Le cinéma d'Arnaud Desplechin, s'il se fait rare (ou justement parce qu'il se fait rare...), est l'un des plus excitants du corpus français, et chaque nouvelle proposition du réalisateur ne manque pas d'attirer l'attention, cette fois-ci, entre autres, des sélectionneurs cannois, où le long métrage a débuté sa carrière en mai dernier. Plus classique, mais toujours aussi inspiré par le dispositif théâtral, le réalisateur démontre une maîtrise convaincante de ses thèmes, de ses comédiens et de sa mise en scène, même si on a déjà été plus enthousiasmé par ses histoires. Quand même, Jimmy P. (Psychothérapie d'un Indien des Plaines) est peut-être moins excitant qu'à l'habitude, mais certainement pas moins bien exécuté.

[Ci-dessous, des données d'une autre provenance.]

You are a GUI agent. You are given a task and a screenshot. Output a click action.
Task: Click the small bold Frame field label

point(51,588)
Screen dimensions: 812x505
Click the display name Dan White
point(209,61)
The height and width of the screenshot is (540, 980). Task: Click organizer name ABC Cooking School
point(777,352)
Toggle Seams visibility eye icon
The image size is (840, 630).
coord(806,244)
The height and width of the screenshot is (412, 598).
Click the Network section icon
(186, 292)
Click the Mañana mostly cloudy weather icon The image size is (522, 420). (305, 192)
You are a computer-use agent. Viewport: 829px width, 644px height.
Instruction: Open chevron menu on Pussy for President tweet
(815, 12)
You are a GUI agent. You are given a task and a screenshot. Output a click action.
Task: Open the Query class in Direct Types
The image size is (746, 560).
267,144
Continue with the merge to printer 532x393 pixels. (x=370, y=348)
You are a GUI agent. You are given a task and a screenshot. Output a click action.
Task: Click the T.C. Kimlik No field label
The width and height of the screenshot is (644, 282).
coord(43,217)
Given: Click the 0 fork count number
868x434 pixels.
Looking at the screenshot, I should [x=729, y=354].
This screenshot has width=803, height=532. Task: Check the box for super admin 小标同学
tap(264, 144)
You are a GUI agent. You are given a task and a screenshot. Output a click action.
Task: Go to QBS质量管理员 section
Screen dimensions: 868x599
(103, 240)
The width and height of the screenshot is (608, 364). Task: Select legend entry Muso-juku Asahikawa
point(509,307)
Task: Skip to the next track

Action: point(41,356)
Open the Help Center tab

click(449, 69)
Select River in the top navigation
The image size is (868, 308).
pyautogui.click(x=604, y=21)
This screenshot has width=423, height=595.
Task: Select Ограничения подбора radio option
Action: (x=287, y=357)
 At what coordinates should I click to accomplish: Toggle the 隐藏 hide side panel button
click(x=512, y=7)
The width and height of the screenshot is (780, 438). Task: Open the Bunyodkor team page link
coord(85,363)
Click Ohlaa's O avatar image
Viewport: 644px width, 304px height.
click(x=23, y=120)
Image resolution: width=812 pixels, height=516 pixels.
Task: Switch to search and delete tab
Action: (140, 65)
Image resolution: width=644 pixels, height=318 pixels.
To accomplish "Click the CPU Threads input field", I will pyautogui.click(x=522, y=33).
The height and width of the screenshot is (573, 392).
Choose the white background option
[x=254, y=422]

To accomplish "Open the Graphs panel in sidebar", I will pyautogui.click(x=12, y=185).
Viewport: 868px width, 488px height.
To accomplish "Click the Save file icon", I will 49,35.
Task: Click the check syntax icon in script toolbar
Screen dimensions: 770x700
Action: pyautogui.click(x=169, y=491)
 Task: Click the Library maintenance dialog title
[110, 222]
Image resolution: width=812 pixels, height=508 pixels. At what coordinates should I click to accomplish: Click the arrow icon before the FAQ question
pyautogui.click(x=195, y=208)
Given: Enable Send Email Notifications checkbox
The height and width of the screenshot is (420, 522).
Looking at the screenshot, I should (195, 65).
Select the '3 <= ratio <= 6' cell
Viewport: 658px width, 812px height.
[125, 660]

Explorant la « simplicité complexe » des traumatismes et de la psychanalyse par les moyens du cinéma (les rêves y étant facilement évoqués), le réalisateur met donc en scène la rencontre entre un Indien vétéran de la Deuxième Guerre et un ethnologue quasi-charlatan qui, au cours de discussions quotidiennes, vont retrouver dans le passé de Jimmy P. les causes de son dérèglement psychiatrique. Complexe d'Oedipe, rapport avec les femmes, culpabilité... Les causes sont assez simples (même si elles sont habilement gardées secrètes par le réalisateur), mais encore faut-il comprendre, et c'est à travers ce cheminement que le film s'avère le plus probant.
Jimmy P., c'est aussi et surtout l'occasion de voir deux acteurs de grand talent en peine possession de leurs moyens se donner une réplique convaincue, et ce malgré les pièges découlant de rôles aussi délicats, l'un à la limite de l'onirique et de l'incrédulité, l'autre à celle de l'esbroufe. Benicio Del Toro démontre ici une subtilité qu'on retrouve rarement chez lui, tandis qu'Amalric transmet bien toute l'étrangeté de son personnage. Tout ça dans un contexte de scènes dialoguées que Desplechin parvient à dynamiser.
Jimmy P., c'est aussi bien sûr un film où un réalisateur français pose un regard curieux sur l'Amérique, comme bien d'autres « étrangers » le font à travers le cinéma. Heureusement, l'histoire racontée par Desplechin évite les considérations habituelles, va au-delà de la bête reconstitution historique et saisit et partage d'éphémères impressions et observations qui nous paraissent justes et qui évoquent autant la guerre que les convictions religieuses et que le racisme. Ce contexte, habilement construit sans être trop appuyé, ajoute de la profondeur au récit et se dévoile lentement.
Au final, si Arnaud Desplechin ne propose pas avec ce film son projet le plus déstabilisant ou le plus personnel, il demeure en plein contrôle et présente une oeuvre aboutie, qui tire pleinement profit de son contexte et de ses interprètes.